In the listing below, find the line containing "[Pysäytä viestien automaattinen" and the line containing "DisneyPlus (602, 2402)". Repeat exactly those two lines and every line between them, nothing more.

Data under study below:

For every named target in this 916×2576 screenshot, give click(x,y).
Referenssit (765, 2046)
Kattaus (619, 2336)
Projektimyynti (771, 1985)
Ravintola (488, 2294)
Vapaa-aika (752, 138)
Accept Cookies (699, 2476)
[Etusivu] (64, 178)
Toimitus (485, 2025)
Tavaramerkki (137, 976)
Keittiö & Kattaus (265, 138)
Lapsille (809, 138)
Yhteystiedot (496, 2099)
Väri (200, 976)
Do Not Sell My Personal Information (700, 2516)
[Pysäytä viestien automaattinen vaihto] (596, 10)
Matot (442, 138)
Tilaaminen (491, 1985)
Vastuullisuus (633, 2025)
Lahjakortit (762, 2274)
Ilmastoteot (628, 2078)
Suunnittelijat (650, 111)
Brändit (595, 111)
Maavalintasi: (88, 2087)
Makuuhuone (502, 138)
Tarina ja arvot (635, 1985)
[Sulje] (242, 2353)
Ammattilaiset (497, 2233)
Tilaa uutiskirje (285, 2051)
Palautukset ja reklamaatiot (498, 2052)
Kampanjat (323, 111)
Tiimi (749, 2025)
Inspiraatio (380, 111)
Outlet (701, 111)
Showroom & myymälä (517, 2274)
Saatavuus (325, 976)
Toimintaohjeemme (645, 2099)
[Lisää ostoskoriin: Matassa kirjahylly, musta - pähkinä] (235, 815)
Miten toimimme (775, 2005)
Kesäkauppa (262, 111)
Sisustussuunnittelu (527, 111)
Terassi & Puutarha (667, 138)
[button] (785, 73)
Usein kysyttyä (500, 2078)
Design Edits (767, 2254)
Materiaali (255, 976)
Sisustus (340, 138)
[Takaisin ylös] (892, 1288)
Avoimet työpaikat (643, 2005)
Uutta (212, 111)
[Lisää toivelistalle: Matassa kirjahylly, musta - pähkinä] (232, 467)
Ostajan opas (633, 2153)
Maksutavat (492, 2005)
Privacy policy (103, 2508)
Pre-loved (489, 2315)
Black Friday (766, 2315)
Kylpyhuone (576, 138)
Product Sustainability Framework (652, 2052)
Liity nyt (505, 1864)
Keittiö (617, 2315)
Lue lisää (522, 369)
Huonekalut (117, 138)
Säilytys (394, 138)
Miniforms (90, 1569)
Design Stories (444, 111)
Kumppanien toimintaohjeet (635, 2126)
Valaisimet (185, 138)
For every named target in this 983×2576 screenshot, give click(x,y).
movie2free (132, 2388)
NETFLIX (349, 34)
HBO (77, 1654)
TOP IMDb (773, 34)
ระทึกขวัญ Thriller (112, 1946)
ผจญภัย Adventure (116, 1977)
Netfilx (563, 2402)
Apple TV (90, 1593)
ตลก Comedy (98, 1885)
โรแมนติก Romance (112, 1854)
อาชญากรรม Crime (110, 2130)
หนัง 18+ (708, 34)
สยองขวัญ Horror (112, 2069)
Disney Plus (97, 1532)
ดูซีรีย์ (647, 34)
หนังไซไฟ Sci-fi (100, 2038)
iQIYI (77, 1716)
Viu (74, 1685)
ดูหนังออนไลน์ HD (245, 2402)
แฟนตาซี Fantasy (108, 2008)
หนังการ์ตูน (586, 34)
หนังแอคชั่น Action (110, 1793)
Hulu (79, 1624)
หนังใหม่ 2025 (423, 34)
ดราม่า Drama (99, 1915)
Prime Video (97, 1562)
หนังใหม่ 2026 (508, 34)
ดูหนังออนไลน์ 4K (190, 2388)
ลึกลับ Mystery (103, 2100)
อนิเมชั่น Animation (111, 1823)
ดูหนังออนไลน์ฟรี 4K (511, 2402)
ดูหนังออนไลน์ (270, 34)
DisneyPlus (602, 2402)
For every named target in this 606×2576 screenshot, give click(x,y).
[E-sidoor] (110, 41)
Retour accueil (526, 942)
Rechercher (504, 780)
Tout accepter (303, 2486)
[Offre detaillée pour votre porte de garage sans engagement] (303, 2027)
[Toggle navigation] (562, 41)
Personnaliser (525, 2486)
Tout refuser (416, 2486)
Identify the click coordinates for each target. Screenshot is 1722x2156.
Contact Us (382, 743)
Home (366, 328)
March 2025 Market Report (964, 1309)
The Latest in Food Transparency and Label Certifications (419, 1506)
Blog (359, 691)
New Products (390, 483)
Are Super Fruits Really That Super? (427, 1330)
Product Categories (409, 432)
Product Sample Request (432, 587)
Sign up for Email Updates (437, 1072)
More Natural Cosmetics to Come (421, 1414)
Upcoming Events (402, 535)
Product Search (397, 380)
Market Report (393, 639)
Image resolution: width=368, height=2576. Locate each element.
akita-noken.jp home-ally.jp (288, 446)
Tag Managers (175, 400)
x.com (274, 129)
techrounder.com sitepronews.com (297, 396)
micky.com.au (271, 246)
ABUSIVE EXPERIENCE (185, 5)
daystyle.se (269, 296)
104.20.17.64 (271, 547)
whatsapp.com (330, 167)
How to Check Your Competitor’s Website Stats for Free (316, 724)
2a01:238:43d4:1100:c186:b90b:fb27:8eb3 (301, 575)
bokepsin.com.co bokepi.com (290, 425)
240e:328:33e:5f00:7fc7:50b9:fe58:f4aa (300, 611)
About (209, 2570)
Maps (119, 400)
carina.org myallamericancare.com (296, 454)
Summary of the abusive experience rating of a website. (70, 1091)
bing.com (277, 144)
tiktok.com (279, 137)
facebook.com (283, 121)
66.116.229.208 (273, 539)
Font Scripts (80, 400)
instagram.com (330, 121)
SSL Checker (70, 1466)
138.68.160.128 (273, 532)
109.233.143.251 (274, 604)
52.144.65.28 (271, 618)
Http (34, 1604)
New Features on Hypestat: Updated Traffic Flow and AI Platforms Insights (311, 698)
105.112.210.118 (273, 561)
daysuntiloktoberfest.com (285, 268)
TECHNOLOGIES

End of Data under study.

- Exercise result -
[Pysäytä viestien automaattinen vaihto] (596, 10)
Matot (442, 138)
Tilaaminen (491, 1985)
Vastuullisuus (633, 2025)
Lahjakortit (762, 2274)
Ilmastoteot (628, 2078)
Suunnittelijat (650, 111)
Brändit (595, 111)
Maavalintasi: (88, 2087)
Makuuhuone (502, 138)
Tarina ja arvot (635, 1985)
[Sulje] (242, 2353)
Ammattilaiset (497, 2233)
Tilaa uutiskirje (285, 2051)
Palautukset ja reklamaatiot (498, 2052)
Kampanjat (323, 111)
Tiimi (749, 2025)
Inspiraatio (380, 111)
Outlet (701, 111)
Showroom & myymälä (517, 2274)
Saatavuus (325, 976)
Toimintaohjeemme (645, 2099)
[Lisää ostoskoriin: Matassa kirjahylly, musta - pähkinä] (235, 815)
Miten toimimme (775, 2005)
Kesäkauppa (262, 111)
Sisustussuunnittelu (527, 111)
Terassi & Puutarha (667, 138)
[button] (785, 73)
Usein kysyttyä (500, 2078)
Design Edits (767, 2254)
Materiaali (255, 976)
Sisustus (340, 138)
[Takaisin ylös] (892, 1288)
Avoimet työpaikat (643, 2005)
Uutta (212, 111)
[Lisää toivelistalle: Matassa kirjahylly, musta - pähkinä] (232, 467)
Ostajan opas (633, 2153)
Maksutavat (492, 2005)
Privacy policy (103, 2508)
Pre-loved (489, 2315)
Black Friday (766, 2315)
Kylpyhuone (576, 138)
Product Sustainability Framework (652, 2052)
Liity nyt (505, 1864)
Keittiö (617, 2315)
Lue lisää (522, 369)
Huonekalut (117, 138)
Säilytys (394, 138)
Miniforms (90, 1569)
Design Stories (444, 111)
Kumppanien toimintaohjeet (635, 2126)
Valaisimet (185, 138)
For every named target in this 983×2576 screenshot, give click(x,y).
movie2free (132, 2388)
NETFLIX (349, 34)
HBO (77, 1654)
TOP IMDb (773, 34)
ระทึกขวัญ Thriller (112, 1946)
ผจญภัย Adventure (116, 1977)
Netfilx (563, 2402)
Apple TV (90, 1593)
ตลก Comedy (98, 1885)
โรแมนติก Romance (112, 1854)
อาชญากรรม Crime (110, 2130)
หนัง 18+ (708, 34)
สยองขวัญ Horror (112, 2069)
Disney Plus (97, 1532)
ดูซีรีย์ (647, 34)
หนังไซไฟ Sci-fi (100, 2038)
iQIYI (77, 1716)
Viu (74, 1685)
ดูหนังออนไลน์ HD (245, 2402)
แฟนตาซี Fantasy (108, 2008)
หนังการ์ตูน (586, 34)
หนังแอคชั่น Action (110, 1793)
Hulu (79, 1624)
หนังใหม่ 2025 (423, 34)
ดราม่า Drama (99, 1915)
Prime Video (97, 1562)
หนังใหม่ 2026 (508, 34)
ดูหนังออนไลน์ 4K (190, 2388)
ลึกลับ Mystery (103, 2100)
อนิเมชั่น Animation (111, 1823)
ดูหนังออนไลน์ฟรี 4K (511, 2402)
ดูหนังออนไลน์ (270, 34)
DisneyPlus (602, 2402)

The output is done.